Mais il reste un fait dont tout enseignant fait l’expérience au quotidien : entre plusieurs élèves du même âge, les différences sont légion : elles sont d’ordre cognitif, social, comportemental, affectif, économique, linguistique, culturel, psychologique. Ces disparités individuelles permettent-elles d’expliquer les inégalités de réussite ? Comment épauler chaque enfant au mieux ? Existe-t-il des secrets de l’excellence ? Dès la création de l’école obligatoire, en 1882, ces questions se sont imposées comme un sujet d’investigation scientifique en même temps qu’un enjeu politique.

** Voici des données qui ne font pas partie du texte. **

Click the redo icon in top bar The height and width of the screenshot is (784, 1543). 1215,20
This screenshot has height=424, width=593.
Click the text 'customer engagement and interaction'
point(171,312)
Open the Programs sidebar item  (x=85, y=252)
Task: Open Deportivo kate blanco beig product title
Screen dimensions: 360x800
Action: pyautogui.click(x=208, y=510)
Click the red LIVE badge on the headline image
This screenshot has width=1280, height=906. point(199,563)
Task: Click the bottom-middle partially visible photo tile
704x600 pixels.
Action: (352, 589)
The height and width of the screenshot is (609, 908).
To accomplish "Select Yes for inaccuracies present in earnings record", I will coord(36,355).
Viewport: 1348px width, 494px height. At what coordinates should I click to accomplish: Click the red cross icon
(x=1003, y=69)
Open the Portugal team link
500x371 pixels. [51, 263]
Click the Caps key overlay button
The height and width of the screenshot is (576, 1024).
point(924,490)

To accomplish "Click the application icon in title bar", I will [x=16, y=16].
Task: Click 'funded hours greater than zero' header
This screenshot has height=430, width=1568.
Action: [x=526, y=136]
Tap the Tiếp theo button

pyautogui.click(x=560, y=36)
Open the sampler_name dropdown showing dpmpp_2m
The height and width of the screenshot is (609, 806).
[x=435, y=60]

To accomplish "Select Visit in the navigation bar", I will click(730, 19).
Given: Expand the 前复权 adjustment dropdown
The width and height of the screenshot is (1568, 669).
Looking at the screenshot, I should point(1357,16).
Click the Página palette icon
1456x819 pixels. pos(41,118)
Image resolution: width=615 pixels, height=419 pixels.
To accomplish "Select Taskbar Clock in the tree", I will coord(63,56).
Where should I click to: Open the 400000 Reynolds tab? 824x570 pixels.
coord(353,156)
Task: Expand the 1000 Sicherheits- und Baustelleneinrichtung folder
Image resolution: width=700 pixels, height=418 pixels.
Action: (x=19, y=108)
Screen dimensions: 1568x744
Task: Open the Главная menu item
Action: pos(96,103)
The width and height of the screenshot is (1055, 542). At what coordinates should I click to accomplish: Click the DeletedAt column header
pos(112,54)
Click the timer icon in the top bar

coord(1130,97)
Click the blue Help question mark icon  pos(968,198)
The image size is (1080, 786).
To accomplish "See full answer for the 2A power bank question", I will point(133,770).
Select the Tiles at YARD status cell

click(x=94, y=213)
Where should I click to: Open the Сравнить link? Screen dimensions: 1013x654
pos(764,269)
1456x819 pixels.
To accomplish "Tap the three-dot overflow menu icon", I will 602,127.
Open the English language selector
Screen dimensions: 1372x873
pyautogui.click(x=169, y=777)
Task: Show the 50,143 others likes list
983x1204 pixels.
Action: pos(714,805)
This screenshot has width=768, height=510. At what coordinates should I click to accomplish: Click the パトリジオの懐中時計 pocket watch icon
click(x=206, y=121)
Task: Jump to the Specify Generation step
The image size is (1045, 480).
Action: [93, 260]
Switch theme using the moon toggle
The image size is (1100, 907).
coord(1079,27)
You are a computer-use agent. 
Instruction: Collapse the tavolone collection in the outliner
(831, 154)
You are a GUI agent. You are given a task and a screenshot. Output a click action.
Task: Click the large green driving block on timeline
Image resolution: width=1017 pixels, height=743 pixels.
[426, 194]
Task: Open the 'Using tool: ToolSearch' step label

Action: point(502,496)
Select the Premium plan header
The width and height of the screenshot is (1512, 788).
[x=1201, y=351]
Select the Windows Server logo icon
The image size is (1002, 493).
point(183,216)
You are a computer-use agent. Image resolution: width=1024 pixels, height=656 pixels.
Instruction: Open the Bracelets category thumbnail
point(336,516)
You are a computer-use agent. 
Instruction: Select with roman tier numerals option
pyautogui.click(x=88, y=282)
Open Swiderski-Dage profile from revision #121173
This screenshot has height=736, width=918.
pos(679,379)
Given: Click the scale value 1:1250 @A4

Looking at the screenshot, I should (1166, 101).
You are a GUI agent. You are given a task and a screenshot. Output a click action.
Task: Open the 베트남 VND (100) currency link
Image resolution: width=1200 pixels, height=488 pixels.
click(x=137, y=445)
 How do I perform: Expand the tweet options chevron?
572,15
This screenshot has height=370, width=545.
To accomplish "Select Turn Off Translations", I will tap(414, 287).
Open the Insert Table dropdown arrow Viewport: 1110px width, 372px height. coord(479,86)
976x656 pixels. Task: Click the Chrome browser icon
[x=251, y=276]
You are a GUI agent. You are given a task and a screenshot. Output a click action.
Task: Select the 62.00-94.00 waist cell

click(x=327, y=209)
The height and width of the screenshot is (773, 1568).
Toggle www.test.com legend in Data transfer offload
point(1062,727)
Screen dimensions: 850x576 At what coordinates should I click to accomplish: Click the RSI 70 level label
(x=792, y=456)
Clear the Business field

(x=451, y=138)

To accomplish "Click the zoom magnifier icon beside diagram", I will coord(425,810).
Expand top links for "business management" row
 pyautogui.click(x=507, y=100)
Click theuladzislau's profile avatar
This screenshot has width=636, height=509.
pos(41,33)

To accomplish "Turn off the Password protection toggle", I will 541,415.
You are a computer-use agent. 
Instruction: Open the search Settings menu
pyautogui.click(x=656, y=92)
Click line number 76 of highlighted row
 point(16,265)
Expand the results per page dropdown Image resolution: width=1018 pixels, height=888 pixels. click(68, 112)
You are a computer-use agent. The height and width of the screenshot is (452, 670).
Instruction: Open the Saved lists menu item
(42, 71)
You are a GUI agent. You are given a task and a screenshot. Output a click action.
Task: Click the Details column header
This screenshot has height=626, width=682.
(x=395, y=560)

1. L’intelligence, c’est utile…

L’intelligence a longtemps été pressentie comme le grand facteur explicatif de la réussite et de l’échec. Dès la fin du 19e siècle, en France, le ministre de l’Instruction publique met en place une commission pour comprendre pourquoi tous les enfants ne profitent pas également de l’enseignement proposé. C’est dans ce cadre que le psychologue Alfred Binet, assisté de son confrère Théodore Simon, développe en 1905 le premier test d’intelligence. Son idée, à ce moment-là, n’est pas de repérer les meilleurs : il s’agit plutôt d’identifier les élèves « arriérés » pour les mettre dans des classes adaptées, dans une démarche intégrative.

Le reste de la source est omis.